Mobile Capture
Answers to top questions about the Lens camera and Controlled Capture
Named one of TIME’s Best Inventions, Truepic’s secure camera technology captures, signs, and seals critical details in every photo or video, including date, time, the exact pixels captured, and optional location. While our Lens mobile SDKs also provide signing and verification capabilities for any media, the camera remains our flagship feature. This photography process, known as Controlled Capture™, ensures that the media is authentic, original, and contains accurate metadata. Each piece of media is protected by a tamper-evident C2PA seal, providing clear evidence if any alteration or mutation occurs after capture.
Are captures automatically signed?
Yes, they are! Signing original images and videos couldn't be easier using the Lens SDK because it only entails setting up the camera. Media creation and signing is automatically handled and passed back to the application.
Does the user or device need to give permission to the app to capture images?
Yes, the first time the user opens the camera, one or more permissions are needed from the user in order to work.
- Camera - Required
- Microphone - Optional
- Location - Required by default, but can be made optional. You can adjust the location requirements using a function available in the SDK.
Can an app request microphone and camera access again if the user denies the permissions?
No, on both Android and iOS, if a user denies microphone and camera access permissions to an app, the app cannot directly request those permissions again. Once denied, the user must manually grant the permissions through the system settings. However, you can prompt users to grant permissions again by providing clear explanations on why the permissions are necessary and guiding them on how to enable the permissions through the system settings (Android) or the iOS Settings app (iOS).
Are other cameras supported?
Our mobile SDKs are designed for smartphones, but we have other tools in the C2PA Signing Toolkit that are suitable for digital cameras. Contact us to learn more.
Do the SDKs collect or use biometric data?
No, it does not.
Is internet connectivity required?
The mobile SDKs do not require internet connectivity to capture media, but users must have opened your app once with connectivity in order to capture offline.
Offline Capture
Lens native mobile SDKs offer out-of-the-box support for capturing and signing photos and videos without device connectivity. We call this process offline capture, for short. Here we'll uncover the differences between being online and offline, and implementation guidelines to take into consideration.

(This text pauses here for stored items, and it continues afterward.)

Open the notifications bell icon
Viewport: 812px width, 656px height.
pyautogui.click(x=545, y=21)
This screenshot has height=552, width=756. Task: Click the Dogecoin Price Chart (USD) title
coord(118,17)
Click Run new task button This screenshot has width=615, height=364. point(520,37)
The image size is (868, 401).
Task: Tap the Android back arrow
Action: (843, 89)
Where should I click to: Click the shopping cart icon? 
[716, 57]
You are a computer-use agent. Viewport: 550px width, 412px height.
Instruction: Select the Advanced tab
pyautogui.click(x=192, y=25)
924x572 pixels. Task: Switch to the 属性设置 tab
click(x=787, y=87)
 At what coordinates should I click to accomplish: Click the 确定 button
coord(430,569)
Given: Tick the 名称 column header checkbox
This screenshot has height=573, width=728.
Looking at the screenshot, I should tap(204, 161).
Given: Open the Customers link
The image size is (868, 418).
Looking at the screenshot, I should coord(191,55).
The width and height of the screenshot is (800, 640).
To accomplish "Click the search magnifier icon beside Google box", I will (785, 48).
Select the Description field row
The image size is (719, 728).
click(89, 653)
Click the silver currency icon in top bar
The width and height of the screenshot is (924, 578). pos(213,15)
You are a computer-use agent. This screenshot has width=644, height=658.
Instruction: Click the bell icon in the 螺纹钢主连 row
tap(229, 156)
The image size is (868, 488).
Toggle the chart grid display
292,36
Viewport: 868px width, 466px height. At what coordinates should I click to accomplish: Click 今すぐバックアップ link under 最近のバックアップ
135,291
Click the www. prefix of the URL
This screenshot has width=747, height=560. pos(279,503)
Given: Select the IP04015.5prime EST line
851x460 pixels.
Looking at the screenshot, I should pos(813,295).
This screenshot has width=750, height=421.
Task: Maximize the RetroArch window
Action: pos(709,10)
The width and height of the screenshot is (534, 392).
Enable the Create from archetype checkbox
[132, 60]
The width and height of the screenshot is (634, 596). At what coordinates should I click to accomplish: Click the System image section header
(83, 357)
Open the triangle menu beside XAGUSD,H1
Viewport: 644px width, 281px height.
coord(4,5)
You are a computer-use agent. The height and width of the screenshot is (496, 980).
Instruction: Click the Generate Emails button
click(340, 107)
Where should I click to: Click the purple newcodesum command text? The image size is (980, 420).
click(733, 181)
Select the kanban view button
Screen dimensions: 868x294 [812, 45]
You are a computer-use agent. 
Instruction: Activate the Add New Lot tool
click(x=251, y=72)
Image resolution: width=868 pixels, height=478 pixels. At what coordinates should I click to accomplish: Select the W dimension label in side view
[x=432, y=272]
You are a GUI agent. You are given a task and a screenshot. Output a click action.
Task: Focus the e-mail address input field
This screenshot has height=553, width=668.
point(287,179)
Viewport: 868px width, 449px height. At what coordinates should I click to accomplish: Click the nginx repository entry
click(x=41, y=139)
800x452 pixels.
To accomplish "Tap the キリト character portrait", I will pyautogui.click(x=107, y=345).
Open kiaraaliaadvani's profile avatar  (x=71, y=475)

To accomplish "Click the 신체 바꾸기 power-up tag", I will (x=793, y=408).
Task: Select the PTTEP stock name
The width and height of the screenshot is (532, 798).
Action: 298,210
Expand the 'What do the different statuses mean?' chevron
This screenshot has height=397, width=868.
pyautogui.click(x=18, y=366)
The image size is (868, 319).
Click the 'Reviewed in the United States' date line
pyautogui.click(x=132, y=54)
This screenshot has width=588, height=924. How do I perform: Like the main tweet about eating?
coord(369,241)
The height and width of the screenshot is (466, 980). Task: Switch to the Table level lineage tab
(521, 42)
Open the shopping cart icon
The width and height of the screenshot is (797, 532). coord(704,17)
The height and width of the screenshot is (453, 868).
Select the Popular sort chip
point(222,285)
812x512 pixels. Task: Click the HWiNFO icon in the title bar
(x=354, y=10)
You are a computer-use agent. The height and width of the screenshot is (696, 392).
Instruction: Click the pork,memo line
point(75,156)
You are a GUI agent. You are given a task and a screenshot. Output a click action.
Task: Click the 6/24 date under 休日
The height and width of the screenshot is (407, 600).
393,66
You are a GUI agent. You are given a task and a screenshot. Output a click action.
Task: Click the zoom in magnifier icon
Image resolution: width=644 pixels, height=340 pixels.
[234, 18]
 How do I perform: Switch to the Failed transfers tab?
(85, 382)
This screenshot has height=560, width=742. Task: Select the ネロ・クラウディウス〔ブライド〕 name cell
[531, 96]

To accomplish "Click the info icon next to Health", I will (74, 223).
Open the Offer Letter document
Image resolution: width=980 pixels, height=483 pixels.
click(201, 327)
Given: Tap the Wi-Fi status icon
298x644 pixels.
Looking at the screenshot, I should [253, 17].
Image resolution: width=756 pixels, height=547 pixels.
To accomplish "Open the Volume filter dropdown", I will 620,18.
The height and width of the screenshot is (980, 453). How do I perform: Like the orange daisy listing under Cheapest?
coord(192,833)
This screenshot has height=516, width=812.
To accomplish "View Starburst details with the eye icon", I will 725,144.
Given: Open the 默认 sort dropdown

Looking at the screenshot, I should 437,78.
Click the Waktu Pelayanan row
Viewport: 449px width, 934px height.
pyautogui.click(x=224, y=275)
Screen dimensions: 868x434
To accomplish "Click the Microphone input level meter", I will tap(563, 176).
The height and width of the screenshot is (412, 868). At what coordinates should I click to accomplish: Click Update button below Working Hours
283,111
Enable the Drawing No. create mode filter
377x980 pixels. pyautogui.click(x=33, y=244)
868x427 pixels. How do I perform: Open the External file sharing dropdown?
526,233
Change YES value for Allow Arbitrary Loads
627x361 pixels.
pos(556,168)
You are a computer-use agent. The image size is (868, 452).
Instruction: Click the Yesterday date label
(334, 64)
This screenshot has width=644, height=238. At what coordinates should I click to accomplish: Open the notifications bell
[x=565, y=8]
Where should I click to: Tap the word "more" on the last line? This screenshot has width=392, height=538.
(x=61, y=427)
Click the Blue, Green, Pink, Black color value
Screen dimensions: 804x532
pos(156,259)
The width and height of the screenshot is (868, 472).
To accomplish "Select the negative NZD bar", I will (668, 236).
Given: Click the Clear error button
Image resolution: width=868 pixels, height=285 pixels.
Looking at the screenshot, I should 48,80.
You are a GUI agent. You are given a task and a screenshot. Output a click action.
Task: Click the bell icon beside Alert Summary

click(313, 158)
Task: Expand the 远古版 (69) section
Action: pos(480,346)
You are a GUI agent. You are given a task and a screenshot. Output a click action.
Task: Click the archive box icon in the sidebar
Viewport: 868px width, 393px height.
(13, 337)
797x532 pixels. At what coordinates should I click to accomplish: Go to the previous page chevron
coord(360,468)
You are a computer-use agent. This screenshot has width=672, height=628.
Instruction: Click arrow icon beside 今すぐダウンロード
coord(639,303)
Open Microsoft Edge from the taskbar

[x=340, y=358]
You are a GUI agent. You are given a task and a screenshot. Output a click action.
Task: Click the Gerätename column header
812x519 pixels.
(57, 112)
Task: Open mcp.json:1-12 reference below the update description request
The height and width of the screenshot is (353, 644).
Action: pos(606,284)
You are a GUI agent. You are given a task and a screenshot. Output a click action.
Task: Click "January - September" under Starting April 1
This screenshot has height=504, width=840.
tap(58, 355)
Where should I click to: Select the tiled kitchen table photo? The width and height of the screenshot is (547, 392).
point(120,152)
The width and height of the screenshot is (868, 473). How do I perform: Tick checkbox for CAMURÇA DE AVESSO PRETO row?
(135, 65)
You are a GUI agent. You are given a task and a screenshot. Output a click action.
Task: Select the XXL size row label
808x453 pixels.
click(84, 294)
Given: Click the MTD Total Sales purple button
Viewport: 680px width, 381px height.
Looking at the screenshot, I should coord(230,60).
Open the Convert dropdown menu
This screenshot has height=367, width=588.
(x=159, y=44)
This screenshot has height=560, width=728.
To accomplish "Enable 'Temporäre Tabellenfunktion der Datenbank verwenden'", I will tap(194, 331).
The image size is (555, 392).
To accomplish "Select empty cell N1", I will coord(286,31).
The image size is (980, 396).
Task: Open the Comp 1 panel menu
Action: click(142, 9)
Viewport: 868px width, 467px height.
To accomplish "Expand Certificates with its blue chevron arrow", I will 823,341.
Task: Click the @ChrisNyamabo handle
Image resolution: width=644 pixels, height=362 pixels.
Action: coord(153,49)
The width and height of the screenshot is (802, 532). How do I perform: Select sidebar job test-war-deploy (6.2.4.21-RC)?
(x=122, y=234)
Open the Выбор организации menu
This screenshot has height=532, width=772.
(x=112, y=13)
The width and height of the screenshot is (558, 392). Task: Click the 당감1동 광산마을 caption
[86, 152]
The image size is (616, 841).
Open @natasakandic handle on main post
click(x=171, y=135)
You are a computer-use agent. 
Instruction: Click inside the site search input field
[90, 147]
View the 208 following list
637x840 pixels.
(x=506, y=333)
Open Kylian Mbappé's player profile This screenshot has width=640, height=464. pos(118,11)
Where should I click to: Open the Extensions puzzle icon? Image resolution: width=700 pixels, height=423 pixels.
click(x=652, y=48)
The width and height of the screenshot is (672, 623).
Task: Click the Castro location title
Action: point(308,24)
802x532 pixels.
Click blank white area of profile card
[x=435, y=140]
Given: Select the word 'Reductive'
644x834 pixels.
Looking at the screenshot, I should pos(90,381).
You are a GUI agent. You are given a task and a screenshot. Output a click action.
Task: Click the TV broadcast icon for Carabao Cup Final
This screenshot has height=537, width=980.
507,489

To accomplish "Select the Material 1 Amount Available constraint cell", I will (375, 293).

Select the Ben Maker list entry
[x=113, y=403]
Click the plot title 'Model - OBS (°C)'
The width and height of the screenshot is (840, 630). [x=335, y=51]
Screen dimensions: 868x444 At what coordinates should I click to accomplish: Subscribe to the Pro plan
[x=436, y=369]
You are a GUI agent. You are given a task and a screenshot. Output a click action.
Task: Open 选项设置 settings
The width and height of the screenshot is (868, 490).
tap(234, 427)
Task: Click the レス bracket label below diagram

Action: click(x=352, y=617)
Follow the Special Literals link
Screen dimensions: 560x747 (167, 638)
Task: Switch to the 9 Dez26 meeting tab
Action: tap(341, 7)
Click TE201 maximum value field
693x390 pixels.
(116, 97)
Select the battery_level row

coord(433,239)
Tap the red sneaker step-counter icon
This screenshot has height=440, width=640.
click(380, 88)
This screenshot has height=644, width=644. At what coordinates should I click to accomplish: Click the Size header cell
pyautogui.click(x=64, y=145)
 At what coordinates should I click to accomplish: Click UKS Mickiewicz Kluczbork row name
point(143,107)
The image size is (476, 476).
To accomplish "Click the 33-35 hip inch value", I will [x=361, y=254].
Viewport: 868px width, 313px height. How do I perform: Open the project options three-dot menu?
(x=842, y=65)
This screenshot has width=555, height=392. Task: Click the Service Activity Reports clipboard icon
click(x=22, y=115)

Lens maintains two types of certificates on board each device.
| Certificate Type | Validity | Connectivity | Timestamp |
|---|---|---|---|
| Short-validity certificates | 24 hours | Online: used for signing with connectivity | Images signed while online always contain a trusted timestamp. |
| Long-validity certificates | 6 months | Offline: used for signing without connectivity | Images signed while offline never contain a trusted timestamp, this field will be intentionally null. |
SDK Launch Activities
On Launch, Lens checks if it has online connectivity, and checks the validity times of the certificates. If the validity is about to end for any certificate, the SDK attempts to refresh the certificate. This is done without blocking the user interface.
Certificates can only be obtained while online. This means that for your users to successfully capture media offline, they must first launch your app at least once while connected to the internet, and your app must launch the Lens SDK (the camera does not need to be visible for this to happen) during that visit for a long validity certificate to be obtained.
If a long-validity certificate expires while a device is offline, Lens will be unable to sign images until the device recconnects and obtains a new certificate. We hope this will be a rare occurrence, since the certificate is valid for 6 months.
Workflow Comparison
Below are the basic steps of capturing and signing a Truepic, with differences noted for when the device is online or offline in steps 1, 5, and 6.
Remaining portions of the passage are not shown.